◆ Work item
A single stretch of the material below is to be transcribed exactly, starting at the line with "Submit Tip/Article (162, 55)" and ending after the line with "Categories (217, 55)".

━━━━━━

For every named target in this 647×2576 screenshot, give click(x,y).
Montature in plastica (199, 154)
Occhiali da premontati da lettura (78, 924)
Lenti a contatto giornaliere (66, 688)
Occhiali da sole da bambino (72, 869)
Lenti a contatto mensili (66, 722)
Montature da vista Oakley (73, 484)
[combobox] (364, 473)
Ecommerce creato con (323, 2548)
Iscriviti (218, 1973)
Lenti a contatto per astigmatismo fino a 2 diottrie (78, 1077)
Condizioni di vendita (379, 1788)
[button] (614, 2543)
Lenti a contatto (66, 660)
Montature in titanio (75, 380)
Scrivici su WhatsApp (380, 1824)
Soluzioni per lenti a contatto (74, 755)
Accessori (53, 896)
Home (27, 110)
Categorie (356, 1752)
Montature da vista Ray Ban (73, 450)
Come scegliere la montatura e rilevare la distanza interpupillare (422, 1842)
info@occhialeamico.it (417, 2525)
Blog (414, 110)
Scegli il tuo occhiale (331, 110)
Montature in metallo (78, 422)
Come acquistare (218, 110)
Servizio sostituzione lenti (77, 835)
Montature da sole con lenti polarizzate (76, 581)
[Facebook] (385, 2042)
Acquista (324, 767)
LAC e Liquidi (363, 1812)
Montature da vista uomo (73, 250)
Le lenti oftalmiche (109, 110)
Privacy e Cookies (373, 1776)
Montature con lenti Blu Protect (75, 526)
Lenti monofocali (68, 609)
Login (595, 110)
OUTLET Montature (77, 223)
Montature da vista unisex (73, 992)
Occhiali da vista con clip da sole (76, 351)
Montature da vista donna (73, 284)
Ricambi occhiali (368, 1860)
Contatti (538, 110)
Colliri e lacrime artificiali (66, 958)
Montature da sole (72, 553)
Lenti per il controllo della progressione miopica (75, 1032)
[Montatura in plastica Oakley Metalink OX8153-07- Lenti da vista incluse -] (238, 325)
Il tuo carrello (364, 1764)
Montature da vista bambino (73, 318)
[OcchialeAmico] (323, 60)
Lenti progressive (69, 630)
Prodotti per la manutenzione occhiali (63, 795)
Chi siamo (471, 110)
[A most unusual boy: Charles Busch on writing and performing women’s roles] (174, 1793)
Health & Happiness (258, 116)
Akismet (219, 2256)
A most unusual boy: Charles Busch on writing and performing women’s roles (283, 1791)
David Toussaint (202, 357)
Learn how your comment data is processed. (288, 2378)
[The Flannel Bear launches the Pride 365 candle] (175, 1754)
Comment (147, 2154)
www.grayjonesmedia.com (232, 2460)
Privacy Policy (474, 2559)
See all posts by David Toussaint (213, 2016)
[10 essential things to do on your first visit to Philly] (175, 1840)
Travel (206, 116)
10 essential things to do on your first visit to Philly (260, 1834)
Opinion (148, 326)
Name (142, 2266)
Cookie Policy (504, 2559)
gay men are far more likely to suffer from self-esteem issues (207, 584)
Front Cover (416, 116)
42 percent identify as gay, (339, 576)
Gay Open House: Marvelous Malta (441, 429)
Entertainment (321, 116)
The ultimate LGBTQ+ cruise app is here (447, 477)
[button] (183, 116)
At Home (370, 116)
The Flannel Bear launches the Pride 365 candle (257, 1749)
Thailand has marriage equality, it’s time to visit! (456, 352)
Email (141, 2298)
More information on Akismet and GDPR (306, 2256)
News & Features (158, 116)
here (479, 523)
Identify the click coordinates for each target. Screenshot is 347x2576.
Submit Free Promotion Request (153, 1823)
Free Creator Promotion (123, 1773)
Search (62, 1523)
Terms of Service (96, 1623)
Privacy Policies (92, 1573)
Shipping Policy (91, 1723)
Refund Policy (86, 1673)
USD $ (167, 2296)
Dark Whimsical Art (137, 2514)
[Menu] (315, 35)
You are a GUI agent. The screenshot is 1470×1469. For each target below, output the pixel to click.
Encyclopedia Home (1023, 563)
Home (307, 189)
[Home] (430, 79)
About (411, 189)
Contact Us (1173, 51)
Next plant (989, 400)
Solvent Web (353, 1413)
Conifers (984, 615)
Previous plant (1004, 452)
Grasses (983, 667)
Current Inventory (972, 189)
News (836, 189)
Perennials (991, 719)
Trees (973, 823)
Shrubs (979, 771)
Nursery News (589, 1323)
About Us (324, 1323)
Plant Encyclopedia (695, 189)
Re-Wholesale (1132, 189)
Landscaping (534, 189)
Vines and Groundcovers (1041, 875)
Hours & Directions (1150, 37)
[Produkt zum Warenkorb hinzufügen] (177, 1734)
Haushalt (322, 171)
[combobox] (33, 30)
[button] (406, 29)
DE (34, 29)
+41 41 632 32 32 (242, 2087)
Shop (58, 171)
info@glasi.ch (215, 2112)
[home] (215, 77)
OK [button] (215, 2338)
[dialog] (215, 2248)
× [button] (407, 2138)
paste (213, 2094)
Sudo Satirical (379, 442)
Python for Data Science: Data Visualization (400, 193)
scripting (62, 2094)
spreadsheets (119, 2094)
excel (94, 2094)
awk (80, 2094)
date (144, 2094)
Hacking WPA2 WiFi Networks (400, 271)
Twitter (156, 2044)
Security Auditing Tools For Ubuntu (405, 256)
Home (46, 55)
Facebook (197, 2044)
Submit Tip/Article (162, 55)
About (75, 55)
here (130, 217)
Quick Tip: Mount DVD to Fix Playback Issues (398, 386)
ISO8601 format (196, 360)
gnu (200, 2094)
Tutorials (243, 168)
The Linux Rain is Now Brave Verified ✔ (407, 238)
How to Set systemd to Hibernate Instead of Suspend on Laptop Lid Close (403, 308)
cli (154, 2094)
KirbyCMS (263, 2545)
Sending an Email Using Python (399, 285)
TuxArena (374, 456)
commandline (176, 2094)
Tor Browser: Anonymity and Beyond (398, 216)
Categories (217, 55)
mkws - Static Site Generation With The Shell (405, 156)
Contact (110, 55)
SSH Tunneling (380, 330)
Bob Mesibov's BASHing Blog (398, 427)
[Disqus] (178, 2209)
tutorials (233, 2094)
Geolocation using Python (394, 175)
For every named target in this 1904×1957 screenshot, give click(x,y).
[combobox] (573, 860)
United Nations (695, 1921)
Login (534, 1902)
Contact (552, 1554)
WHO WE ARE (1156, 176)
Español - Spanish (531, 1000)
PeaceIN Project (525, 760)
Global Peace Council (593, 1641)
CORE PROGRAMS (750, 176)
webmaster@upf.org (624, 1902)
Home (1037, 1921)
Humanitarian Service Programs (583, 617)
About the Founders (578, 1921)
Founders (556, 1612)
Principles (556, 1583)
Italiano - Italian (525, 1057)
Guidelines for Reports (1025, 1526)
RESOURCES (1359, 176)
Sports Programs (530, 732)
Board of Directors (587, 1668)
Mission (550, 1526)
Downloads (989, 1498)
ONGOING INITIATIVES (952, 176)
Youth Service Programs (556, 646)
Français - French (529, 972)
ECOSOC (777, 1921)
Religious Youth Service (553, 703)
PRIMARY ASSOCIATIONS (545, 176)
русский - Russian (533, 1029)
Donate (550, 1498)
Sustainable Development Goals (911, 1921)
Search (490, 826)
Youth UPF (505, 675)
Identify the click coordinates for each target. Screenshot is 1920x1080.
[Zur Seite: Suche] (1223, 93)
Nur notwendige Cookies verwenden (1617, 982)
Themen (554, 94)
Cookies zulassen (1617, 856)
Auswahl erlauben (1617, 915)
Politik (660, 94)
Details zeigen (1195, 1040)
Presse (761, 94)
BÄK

━━━━━━

◆ Result below
Submit Tip/Article (162, 55)
About (75, 55)
here (130, 217)
Quick Tip: Mount DVD to Fix Playback Issues (398, 386)
ISO8601 format (196, 360)
gnu (200, 2094)
Tutorials (243, 168)
The Linux Rain is Now Brave Verified ✔ (407, 238)
How to Set systemd to Hibernate Instead of Suspend on Laptop Lid Close (403, 308)
cli (154, 2094)
KirbyCMS (263, 2545)
Sending an Email Using Python (399, 285)
TuxArena (374, 456)
commandline (176, 2094)
Tor Browser: Anonymity and Beyond (398, 216)
Categories (217, 55)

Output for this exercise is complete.